Dr. Kay’s office will call to arrange drain removal 1-2 days following your surgery.
When surgery is scheduled, an appointment should have been made for you to follow-up ~ 6 weeks after surgery.

During surgery, particularly when thyroid cancer is known to be present or highly suspicious to be present, unexpected findings (not seen on preoperative ultrasound or CT scan) may be encountered such as spread of cancer to lymph nodes and/or direct invasion of the cancer into nearby structures.

Image Source: Mary Ann Liebert, Inc.
This nerve travels just behind the thyroid gland and enters the larynx (voice box) very close to where the thyroid gland attaches to the trachea (windpipe).
This nerve controls the movement of the vocal cord on that side, helping to produce your voice and assist in swallowing.

This nerve travels near the superior pole of the thyroid (upper portion of the thyroid lobe).
This nerve controls the movement of specific voice box muscles that are needed for singing in high pitches and projecting the voice (yelling).

The parathyroid glands are small rice grain sized glands that control calcium levels in the body.
They sit on the surface of the thyroid and should be identified and preserved during thyroid surgery.
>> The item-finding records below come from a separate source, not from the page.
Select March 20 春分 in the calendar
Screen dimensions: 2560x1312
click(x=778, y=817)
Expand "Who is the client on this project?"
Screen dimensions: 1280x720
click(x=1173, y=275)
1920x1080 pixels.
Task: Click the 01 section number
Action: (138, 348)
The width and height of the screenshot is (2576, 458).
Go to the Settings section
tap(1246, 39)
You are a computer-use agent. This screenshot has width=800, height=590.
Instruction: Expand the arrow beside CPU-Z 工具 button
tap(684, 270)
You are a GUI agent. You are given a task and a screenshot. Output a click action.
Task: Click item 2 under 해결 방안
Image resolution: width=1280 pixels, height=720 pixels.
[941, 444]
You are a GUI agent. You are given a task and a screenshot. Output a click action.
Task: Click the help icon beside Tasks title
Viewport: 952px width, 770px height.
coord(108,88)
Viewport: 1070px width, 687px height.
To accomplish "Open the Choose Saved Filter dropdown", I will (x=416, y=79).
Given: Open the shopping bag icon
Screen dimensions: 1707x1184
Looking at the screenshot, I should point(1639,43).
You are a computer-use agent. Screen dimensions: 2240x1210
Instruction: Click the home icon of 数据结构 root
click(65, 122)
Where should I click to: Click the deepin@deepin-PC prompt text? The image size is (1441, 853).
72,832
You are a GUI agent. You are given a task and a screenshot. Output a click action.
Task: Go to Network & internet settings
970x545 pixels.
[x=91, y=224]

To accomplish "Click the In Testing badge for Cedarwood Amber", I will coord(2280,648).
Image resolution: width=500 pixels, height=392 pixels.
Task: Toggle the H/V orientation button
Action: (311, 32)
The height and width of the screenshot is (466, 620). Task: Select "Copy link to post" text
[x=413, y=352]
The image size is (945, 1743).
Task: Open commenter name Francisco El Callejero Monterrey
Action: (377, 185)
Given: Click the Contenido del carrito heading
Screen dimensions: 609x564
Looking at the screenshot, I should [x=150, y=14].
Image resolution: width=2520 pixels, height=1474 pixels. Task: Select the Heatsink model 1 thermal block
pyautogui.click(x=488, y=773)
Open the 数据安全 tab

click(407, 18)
Pain following surgery typically lasts up to 5-7 days and is usually tolerated with little to no narcotic use (see more information in the ‘What to Expect Following Surgery’ section).
There is very low risk (~1 %) for infection following hemithyroidectomy.
Antibiotics are given to you during surgery, but none are routinely used following surgery.
There is a 1% chance of significant bleeding following surgery.
Signs of bleeding include significant swelling in the front of the neck, similar to the appearance of a bullfrog.
Sometimes this bleeding stops on its own, other times it does not and it can be life threatening requiring urgent surgery to stop the bleeding.
Risks for bleeding are higher when a patient cannot be taken off their blood thinners completely.
You are required to be cleared by your primary care provider prior to surgery and any other sub-specialty providers who provide care for important medical conditions.
The incision is made as small as possible (based on thyroid lobe size and the patient’s anatomy) and attempted to be hidden in a natural skin crease (if present) or hollow of the neck.
Ultimately it is up to how your body heals (based on previous incisions or scar).
Typically, incisions in the neck heal very nicely.
If there is a history of keloid formation, a steroid called Kenalog may be injected into the skin at the time of surgery to lower the risk of keloid formation as best as possible.
Surgery to remove very large goiters (enlarged thyroid glands) and goiters that extend below the level of the collar bones and/or behind the sternum (substernal goiters) presents unique challenges and risks that differ from a standard total thyroidectomy:
Due to the increased manipulation required to remove very large goiters and substernal goiters (out from the chest), there is a higher risk of temporary and permanent injury to the nerve causing a weak and hoarse voice.
Due to the increased size of very large goiters and substernal goiters, the risk of accidentally removing or permanently injuring a parathyroid gland is higher than a typical total thyroidectomy.
Due to the larger blood vessels associated with very large goiters and substernal goiters, there is an increased risk for life-threatening bleeding following surgery requiring urgent return to the operating room to control the bleeding.
Due to the increased size of the void (empty space) left behind by removing a very large goiter or substernal goiter, and the higher risk of developing a seroma (fluid produced by the body to fill this void) associated with this, a drain (rubber tube exiting the skin attached to a bulb) will be necessary to help seal down the empty space and prevent the formation of a seroma.
Due to the sum of increased risks associated with surgery to remove very large goiters and substernal goiters as discussed above, it is safest for the patient to be observed overnight in the hospital, as opposed to going home the same day (outpatient surgery).